(Data records)
════════════════════
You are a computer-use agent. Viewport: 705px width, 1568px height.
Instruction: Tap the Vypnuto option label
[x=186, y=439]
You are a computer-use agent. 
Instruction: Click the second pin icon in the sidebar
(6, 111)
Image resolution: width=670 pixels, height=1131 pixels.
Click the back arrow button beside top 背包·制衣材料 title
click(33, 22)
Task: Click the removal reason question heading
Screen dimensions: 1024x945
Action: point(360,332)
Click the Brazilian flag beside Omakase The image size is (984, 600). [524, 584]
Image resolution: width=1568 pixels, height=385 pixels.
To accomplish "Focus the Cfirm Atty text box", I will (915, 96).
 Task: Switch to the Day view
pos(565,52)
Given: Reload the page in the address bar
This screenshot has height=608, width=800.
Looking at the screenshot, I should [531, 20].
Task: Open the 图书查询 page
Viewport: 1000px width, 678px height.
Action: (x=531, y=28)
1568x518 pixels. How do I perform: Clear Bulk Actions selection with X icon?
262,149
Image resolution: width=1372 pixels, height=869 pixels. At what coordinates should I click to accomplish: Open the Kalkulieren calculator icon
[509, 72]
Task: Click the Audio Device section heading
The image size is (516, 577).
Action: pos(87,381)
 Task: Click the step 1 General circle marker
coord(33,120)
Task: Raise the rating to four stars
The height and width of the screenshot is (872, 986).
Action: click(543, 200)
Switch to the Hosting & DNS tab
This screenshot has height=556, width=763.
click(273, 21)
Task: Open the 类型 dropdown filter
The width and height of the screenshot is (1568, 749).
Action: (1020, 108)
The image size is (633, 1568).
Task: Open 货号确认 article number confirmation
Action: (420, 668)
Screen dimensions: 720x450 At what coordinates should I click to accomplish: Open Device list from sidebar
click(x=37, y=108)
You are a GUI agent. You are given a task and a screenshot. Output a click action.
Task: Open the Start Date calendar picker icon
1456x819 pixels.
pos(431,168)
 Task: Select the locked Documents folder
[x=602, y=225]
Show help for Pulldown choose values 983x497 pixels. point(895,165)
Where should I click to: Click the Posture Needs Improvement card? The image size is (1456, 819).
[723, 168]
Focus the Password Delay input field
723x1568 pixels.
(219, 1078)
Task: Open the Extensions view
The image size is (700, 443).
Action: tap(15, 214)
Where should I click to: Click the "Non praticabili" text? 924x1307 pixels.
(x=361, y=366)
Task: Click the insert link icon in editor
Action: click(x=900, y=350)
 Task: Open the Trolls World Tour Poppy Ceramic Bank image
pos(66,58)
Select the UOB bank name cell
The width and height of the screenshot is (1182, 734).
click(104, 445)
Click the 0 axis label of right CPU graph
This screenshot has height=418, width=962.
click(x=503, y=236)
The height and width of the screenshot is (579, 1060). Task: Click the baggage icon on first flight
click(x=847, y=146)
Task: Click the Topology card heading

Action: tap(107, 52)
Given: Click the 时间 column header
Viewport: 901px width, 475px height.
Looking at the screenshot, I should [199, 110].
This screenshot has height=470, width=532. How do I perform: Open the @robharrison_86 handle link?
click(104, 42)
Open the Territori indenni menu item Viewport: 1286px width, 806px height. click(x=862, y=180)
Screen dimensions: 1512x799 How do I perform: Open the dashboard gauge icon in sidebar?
════════════════════
## Exercise objective
Extract all of the records above verbatim, line for line, without changing anything.

## Exercise output
You are a computer-use agent. Viewport: 705px width, 1568px height.
Instruction: Tap the Vypnuto option label
[x=186, y=439]
You are a computer-use agent. 
Instruction: Click the second pin icon in the sidebar
(6, 111)
Image resolution: width=670 pixels, height=1131 pixels.
Click the back arrow button beside top 背包·制衣材料 title
click(33, 22)
Task: Click the removal reason question heading
Screen dimensions: 1024x945
Action: point(360,332)
Click the Brazilian flag beside Omakase The image size is (984, 600). [524, 584]
Image resolution: width=1568 pixels, height=385 pixels.
To accomplish "Focus the Cfirm Atty text box", I will (915, 96).
 Task: Switch to the Day view
pos(565,52)
Given: Reload the page in the address bar
This screenshot has height=608, width=800.
Looking at the screenshot, I should [531, 20].
Task: Open the 图书查询 page
Viewport: 1000px width, 678px height.
Action: (x=531, y=28)
1568x518 pixels. How do I perform: Clear Bulk Actions selection with X icon?
262,149
Image resolution: width=1372 pixels, height=869 pixels. At what coordinates should I click to accomplish: Open the Kalkulieren calculator icon
[509, 72]
Task: Click the Audio Device section heading
The image size is (516, 577).
Action: pos(87,381)
 Task: Click the step 1 General circle marker
coord(33,120)
Task: Raise the rating to four stars
The height and width of the screenshot is (872, 986).
Action: click(543, 200)
Switch to the Hosting & DNS tab
This screenshot has height=556, width=763.
click(273, 21)
Task: Open the 类型 dropdown filter
The width and height of the screenshot is (1568, 749).
Action: (1020, 108)
The image size is (633, 1568).
Task: Open 货号确认 article number confirmation
Action: (420, 668)
Screen dimensions: 720x450 At what coordinates should I click to accomplish: Open Device list from sidebar
click(x=37, y=108)
You are a GUI agent. You are given a task and a screenshot. Output a click action.
Task: Open the Start Date calendar picker icon
1456x819 pixels.
pos(431,168)
 Task: Select the locked Documents folder
[x=602, y=225]
Show help for Pulldown choose values 983x497 pixels. point(895,165)
Where should I click to: Click the Posture Needs Improvement card? The image size is (1456, 819).
[723, 168]
Focus the Password Delay input field
723x1568 pixels.
(219, 1078)
Task: Open the Extensions view
The image size is (700, 443).
Action: tap(15, 214)
Where should I click to: Click the "Non praticabili" text? 924x1307 pixels.
(x=361, y=366)
Task: Click the insert link icon in editor
Action: click(x=900, y=350)
 Task: Open the Trolls World Tour Poppy Ceramic Bank image
pos(66,58)
Select the UOB bank name cell
The width and height of the screenshot is (1182, 734).
click(104, 445)
Click the 0 axis label of right CPU graph
This screenshot has height=418, width=962.
click(x=503, y=236)
The height and width of the screenshot is (579, 1060). Task: Click the baggage icon on first flight
click(x=847, y=146)
Task: Click the Topology card heading

Action: tap(107, 52)
Given: Click the 时间 column header
Viewport: 901px width, 475px height.
Looking at the screenshot, I should [199, 110].
This screenshot has height=470, width=532. How do I perform: Open the @robharrison_86 handle link?
click(104, 42)
Open the Territori indenni menu item Viewport: 1286px width, 806px height. click(x=862, y=180)
Screen dimensions: 1512x799 How do I perform: Open the dashboard gauge icon in sidebar?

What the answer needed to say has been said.